Exercise goal
Print out all of the data below, keeping it identical to the original.

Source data
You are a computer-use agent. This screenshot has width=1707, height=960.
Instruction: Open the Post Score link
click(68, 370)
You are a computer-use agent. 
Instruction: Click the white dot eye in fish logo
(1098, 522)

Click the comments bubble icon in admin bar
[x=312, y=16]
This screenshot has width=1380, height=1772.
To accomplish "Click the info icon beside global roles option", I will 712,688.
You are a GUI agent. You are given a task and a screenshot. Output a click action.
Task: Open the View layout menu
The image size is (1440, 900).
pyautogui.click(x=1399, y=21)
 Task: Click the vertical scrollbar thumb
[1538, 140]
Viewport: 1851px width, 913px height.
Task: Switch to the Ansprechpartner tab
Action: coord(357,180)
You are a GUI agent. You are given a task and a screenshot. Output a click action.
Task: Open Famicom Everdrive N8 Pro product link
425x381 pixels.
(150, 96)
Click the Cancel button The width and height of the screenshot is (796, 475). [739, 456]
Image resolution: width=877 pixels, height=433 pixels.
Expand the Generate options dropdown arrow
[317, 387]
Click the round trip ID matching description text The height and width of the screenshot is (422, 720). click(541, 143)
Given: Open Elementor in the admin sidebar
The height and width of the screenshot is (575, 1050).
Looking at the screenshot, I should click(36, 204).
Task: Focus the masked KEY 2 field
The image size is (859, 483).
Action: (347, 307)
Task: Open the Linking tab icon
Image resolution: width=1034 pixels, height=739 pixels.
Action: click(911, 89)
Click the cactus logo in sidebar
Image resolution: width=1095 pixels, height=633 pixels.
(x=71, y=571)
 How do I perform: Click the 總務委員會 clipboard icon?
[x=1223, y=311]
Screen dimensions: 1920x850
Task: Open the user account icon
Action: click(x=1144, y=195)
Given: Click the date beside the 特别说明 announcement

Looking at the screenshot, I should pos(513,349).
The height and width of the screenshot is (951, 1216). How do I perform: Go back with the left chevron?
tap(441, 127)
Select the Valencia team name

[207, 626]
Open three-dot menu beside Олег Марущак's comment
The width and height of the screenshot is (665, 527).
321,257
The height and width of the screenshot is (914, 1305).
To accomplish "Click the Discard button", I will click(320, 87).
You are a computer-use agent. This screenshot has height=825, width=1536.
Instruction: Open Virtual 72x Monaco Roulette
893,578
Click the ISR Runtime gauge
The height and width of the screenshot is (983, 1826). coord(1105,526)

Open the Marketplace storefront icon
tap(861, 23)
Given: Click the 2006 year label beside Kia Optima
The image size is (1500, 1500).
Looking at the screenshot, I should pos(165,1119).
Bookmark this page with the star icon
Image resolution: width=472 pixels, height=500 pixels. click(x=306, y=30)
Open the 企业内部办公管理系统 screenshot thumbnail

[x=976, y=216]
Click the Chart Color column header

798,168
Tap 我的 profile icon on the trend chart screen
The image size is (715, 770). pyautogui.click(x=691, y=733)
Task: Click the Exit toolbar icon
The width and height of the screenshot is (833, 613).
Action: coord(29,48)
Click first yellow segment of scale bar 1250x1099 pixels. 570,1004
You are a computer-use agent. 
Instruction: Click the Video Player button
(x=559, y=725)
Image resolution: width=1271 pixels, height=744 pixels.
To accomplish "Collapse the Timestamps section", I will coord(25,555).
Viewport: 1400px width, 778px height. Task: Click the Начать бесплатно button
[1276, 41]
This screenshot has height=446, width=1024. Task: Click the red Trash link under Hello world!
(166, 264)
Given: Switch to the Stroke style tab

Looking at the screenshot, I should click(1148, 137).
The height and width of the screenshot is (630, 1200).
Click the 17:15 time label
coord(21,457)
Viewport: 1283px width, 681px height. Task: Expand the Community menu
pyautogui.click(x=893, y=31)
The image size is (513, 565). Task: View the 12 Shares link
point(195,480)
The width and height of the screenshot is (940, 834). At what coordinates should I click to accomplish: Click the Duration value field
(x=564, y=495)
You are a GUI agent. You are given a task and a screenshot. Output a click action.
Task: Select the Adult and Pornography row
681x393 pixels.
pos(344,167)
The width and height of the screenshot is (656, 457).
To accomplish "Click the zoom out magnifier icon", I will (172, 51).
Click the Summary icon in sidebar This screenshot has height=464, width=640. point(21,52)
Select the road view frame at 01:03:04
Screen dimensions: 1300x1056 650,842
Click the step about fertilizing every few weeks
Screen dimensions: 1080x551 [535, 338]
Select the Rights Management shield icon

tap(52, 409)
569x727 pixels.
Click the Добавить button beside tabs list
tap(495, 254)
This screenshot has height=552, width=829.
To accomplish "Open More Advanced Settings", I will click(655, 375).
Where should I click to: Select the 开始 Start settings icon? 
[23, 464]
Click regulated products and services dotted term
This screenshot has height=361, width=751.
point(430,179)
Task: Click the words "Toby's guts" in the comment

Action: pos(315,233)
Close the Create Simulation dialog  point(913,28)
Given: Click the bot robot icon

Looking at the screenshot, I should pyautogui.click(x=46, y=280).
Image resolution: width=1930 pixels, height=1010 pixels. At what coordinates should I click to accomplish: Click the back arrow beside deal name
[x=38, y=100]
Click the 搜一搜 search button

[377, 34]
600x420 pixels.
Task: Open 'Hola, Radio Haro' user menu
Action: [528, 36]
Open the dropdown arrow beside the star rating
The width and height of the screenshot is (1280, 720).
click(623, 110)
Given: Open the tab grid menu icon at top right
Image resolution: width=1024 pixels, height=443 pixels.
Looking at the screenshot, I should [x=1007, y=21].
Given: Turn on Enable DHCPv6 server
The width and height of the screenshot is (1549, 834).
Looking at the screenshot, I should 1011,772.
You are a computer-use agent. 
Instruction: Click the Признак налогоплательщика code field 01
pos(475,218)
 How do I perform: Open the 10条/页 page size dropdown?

Your solution
You are a computer-use agent. This screenshot has width=1707, height=960.
Instruction: Open the Post Score link
click(68, 370)
You are a computer-use agent. 
Instruction: Click the white dot eye in fish logo
(1098, 522)

Click the comments bubble icon in admin bar
[x=312, y=16]
This screenshot has width=1380, height=1772.
To accomplish "Click the info icon beside global roles option", I will 712,688.
You are a GUI agent. You are given a task and a screenshot. Output a click action.
Task: Open the View layout menu
The image size is (1440, 900).
pyautogui.click(x=1399, y=21)
 Task: Click the vertical scrollbar thumb
[1538, 140]
Viewport: 1851px width, 913px height.
Task: Switch to the Ansprechpartner tab
Action: coord(357,180)
You are a GUI agent. You are given a task and a screenshot. Output a click action.
Task: Open Famicom Everdrive N8 Pro product link
425x381 pixels.
(150, 96)
Click the Cancel button The width and height of the screenshot is (796, 475). [739, 456]
Image resolution: width=877 pixels, height=433 pixels.
Expand the Generate options dropdown arrow
[317, 387]
Click the round trip ID matching description text The height and width of the screenshot is (422, 720). click(541, 143)
Given: Open Elementor in the admin sidebar
The height and width of the screenshot is (575, 1050).
Looking at the screenshot, I should click(36, 204).
Task: Focus the masked KEY 2 field
The image size is (859, 483).
Action: (347, 307)
Task: Open the Linking tab icon
Image resolution: width=1034 pixels, height=739 pixels.
Action: click(911, 89)
Click the cactus logo in sidebar
Image resolution: width=1095 pixels, height=633 pixels.
(x=71, y=571)
 How do I perform: Click the 總務委員會 clipboard icon?
[x=1223, y=311]
Screen dimensions: 1920x850
Task: Open the user account icon
Action: click(x=1144, y=195)
Given: Click the date beside the 特别说明 announcement

Looking at the screenshot, I should pos(513,349).
The height and width of the screenshot is (951, 1216). How do I perform: Go back with the left chevron?
tap(441, 127)
Select the Valencia team name

[207, 626]
Open three-dot menu beside Олег Марущак's comment
The width and height of the screenshot is (665, 527).
321,257
The height and width of the screenshot is (914, 1305).
To accomplish "Click the Discard button", I will click(320, 87).
You are a computer-use agent. This screenshot has height=825, width=1536.
Instruction: Open Virtual 72x Monaco Roulette
893,578
Click the ISR Runtime gauge
The height and width of the screenshot is (983, 1826). coord(1105,526)

Open the Marketplace storefront icon
tap(861, 23)
Given: Click the 2006 year label beside Kia Optima
The image size is (1500, 1500).
Looking at the screenshot, I should pos(165,1119).
Bookmark this page with the star icon
Image resolution: width=472 pixels, height=500 pixels. click(x=306, y=30)
Open the 企业内部办公管理系统 screenshot thumbnail

[x=976, y=216]
Click the Chart Color column header

798,168
Tap 我的 profile icon on the trend chart screen
The image size is (715, 770). pyautogui.click(x=691, y=733)
Task: Click the Exit toolbar icon
The width and height of the screenshot is (833, 613).
Action: coord(29,48)
Click first yellow segment of scale bar 1250x1099 pixels. 570,1004
You are a computer-use agent. 
Instruction: Click the Video Player button
(x=559, y=725)
Image resolution: width=1271 pixels, height=744 pixels.
To accomplish "Collapse the Timestamps section", I will coord(25,555).
Viewport: 1400px width, 778px height. Task: Click the Начать бесплатно button
[1276, 41]
This screenshot has height=446, width=1024. Task: Click the red Trash link under Hello world!
(166, 264)
Given: Switch to the Stroke style tab

Looking at the screenshot, I should click(1148, 137).
The height and width of the screenshot is (630, 1200).
Click the 17:15 time label
coord(21,457)
Viewport: 1283px width, 681px height. Task: Expand the Community menu
pyautogui.click(x=893, y=31)
The image size is (513, 565). Task: View the 12 Shares link
point(195,480)
The width and height of the screenshot is (940, 834). At what coordinates should I click to accomplish: Click the Duration value field
(x=564, y=495)
You are a GUI agent. You are given a task and a screenshot. Output a click action.
Task: Select the Adult and Pornography row
681x393 pixels.
pos(344,167)
The width and height of the screenshot is (656, 457).
To accomplish "Click the zoom out magnifier icon", I will (172, 51).
Click the Summary icon in sidebar This screenshot has height=464, width=640. point(21,52)
Select the road view frame at 01:03:04
Screen dimensions: 1300x1056 650,842
Click the step about fertilizing every few weeks
Screen dimensions: 1080x551 [535, 338]
Select the Rights Management shield icon

tap(52, 409)
569x727 pixels.
Click the Добавить button beside tabs list
tap(495, 254)
This screenshot has height=552, width=829.
To accomplish "Open More Advanced Settings", I will click(655, 375).
Where should I click to: Select the 开始 Start settings icon? 
[23, 464]
Click regulated products and services dotted term
This screenshot has height=361, width=751.
point(430,179)
Task: Click the words "Toby's guts" in the comment

Action: pos(315,233)
Close the Create Simulation dialog  point(913,28)
Given: Click the bot robot icon

Looking at the screenshot, I should pyautogui.click(x=46, y=280).
Image resolution: width=1930 pixels, height=1010 pixels. At what coordinates should I click to accomplish: Click the back arrow beside deal name
[x=38, y=100]
Click the 搜一搜 search button

[377, 34]
600x420 pixels.
Task: Open 'Hola, Radio Haro' user menu
Action: [528, 36]
Open the dropdown arrow beside the star rating
The width and height of the screenshot is (1280, 720).
click(623, 110)
Given: Open the tab grid menu icon at top right
Image resolution: width=1024 pixels, height=443 pixels.
Looking at the screenshot, I should [x=1007, y=21].
Given: Turn on Enable DHCPv6 server
The width and height of the screenshot is (1549, 834).
Looking at the screenshot, I should 1011,772.
You are a computer-use agent. 
Instruction: Click the Признак налогоплательщика code field 01
pos(475,218)
 How do I perform: Open the 10条/页 page size dropdown?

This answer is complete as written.